• ASSIGNED TASK:
In the data below, one line contains "You are a computer-use" and a later one contains "Task: Sort by Vehicle Makes column header". Print both, with every line between them, exactly and alone.

• RECORD SET:
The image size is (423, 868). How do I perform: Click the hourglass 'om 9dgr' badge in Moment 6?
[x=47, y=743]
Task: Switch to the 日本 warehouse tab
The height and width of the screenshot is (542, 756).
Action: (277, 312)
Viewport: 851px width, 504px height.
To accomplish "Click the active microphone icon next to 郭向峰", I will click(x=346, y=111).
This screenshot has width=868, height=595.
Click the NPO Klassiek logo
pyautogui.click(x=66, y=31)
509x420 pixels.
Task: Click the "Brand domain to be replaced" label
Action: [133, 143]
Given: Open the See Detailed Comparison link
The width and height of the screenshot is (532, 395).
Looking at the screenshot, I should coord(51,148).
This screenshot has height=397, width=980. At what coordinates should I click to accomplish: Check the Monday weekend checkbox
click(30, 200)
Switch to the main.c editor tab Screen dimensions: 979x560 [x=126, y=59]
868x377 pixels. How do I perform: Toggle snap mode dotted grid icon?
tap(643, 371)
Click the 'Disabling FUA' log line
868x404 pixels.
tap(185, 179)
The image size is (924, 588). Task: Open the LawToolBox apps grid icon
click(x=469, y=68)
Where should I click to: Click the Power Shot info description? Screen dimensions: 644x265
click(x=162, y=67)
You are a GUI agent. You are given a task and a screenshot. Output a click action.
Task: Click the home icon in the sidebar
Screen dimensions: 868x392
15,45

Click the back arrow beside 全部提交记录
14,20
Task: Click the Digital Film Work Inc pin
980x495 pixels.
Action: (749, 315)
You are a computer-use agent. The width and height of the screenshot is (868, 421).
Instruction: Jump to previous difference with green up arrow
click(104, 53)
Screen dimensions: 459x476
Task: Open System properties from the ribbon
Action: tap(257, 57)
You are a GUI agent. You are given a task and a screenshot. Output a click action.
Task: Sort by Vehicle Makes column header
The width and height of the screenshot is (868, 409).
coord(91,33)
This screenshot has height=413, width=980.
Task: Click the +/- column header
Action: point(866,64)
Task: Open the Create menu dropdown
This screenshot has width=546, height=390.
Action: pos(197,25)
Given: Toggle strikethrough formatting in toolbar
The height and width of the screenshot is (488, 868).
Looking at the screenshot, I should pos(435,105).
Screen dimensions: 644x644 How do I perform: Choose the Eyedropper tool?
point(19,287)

• ANSWER SECTION:
You are a computer-use agent. The width and height of the screenshot is (868, 421).
Instruction: Jump to previous difference with green up arrow
click(104, 53)
Screen dimensions: 459x476
Task: Open System properties from the ribbon
Action: tap(257, 57)
You are a GUI agent. You are given a task and a screenshot. Output a click action.
Task: Sort by Vehicle Makes column header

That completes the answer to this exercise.